▶ [Reading text]:
□ □ □
Recently there has been a new meme circulating on Facebook showing US gold medal-winning swimmer, Michael Phelps, in the lead during a race, looking straight ahead at the finish line. In the next lane is the silver medalist with his head turned, watching Phelps. The meme reads, "Winners focus on winning. Losers focus on winners."

While calling the second place finalist a "loser" might seem a bit harsh, it illustrates perfectly what some writers feel when their books aren't selling well or a less than stellar review pops up on their amazon page. It's heartbreaking to see a book that isn't well-written showing up in the Top 100 list on amazon while your own languishes somewhere in the millions.

As writers, it's essential for us to read, not only in order to keep learning, but to give ourselves a break. The problem is, it's hard for us to keep the reader's opinion from being tainted by our experience as a writer... and vice versa. I have a hard time reading a book that is rife with grammatical errors, with typos, with cardboard characters and stilted dialogue, with poor writing. It's even harder when one downloads the book and finds out the reason why it was free.

What is easy, unfortunately, is to fall into the habit of comparing those authors' work and rankings and sales with our own. Their books are always ranked in the thousands, not millions... like mine. Their book has seventy-eight five-star reviews, not twenty total reviews... like mine. And their book is nowhere near as good as mine.

The point we have to remember is this: So what? So what if their book is full of mistakes and is poorly constructed? So what if they have ten times as many reviews as our books do? So what if their book is ranked in the Top 100? So what if their book is just another tired, done-to-death, latest fad sub-genre, complete with recycled storyline and setting? It's not our book. We have no control over the content or (brace yourself) how other people perceive it. Just like we can't control how people perceive OUR OWN work.

What we can control is how much energy we focus on OUR OWN work instead of someone else's. Is our work the very best it can be? Are we investing energy in promoting our work (that's promoting OUR work, not denigrating someone else's, no matter how badly we feel we must warn the world about it)? And most importantly, are we wasting energy that would better be put to use writing our next book?

Focus on the finish line. Focus on the gold. Focus on making your own work worthy of it. And don't waste energy on the people in the "other lane". Save that energy for your own work... and celebrating when you win!

Monday, August 15, 2016

Where Do You Get Your Story Ideas? Would You Believe... Walmart?

It sounds like a snarky response, but it's amazing the story ideas you can gain from observing people while they shop... and sneaking a peek at what's in their shopping carts.

I've said before that working in retail has many benefits for a writer. The main one, of course, is being able to meet and interact with people that wouldn't normally cross my path. But there are days when actual interaction--making eye contact and speaking to people--is not part of the plan (the plan being picking up a gallon of milk and a loaf of bread and getting out of the store at the end of my shift with killing myself or anyone else!) That's when I do most of my story idea gathering in the check out line (where, no matter the time of day, I will ALWAYS have a lot of time to spend!)
□ □ □
▶ [Recorded information]:
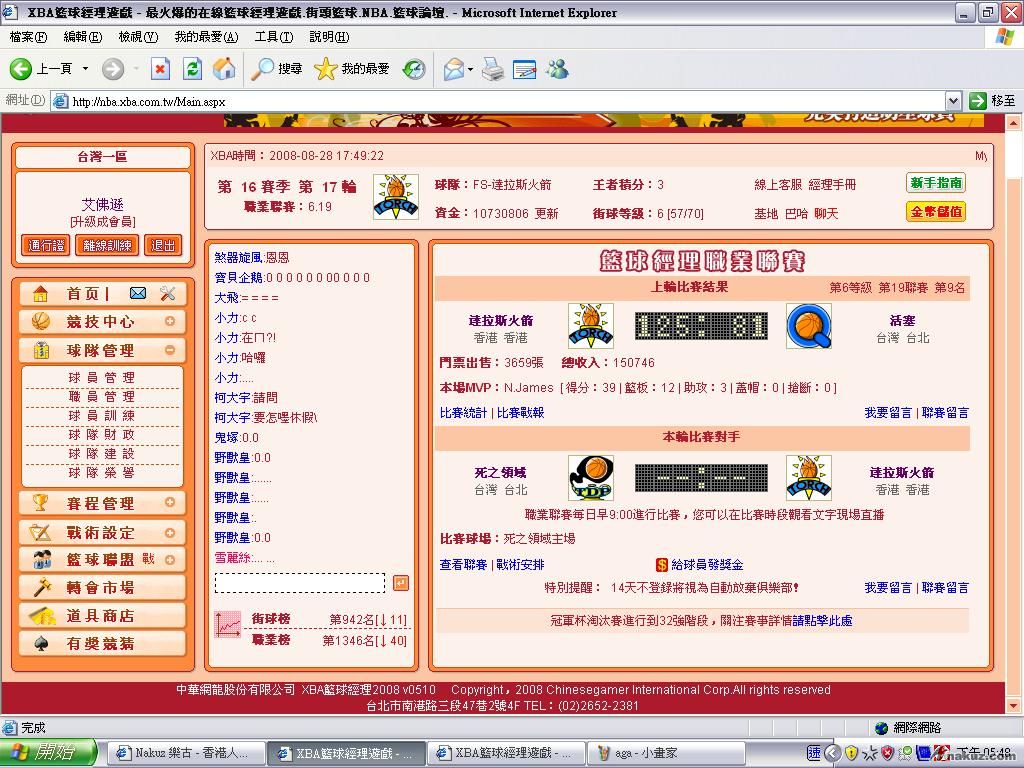Open the 比賽統計 link
Image resolution: width=1024 pixels, height=768 pixels.
coord(463,412)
□ □ □
▶ [Exercise]:
In the piece about writers comparing themselves with other authors, list the flaws the writer says make a book hard to read. Use only the text to answer.

▶ [Response below]:
- grammatical errors
- typos
- cardboard characters
- stilted dialogue
- poor writing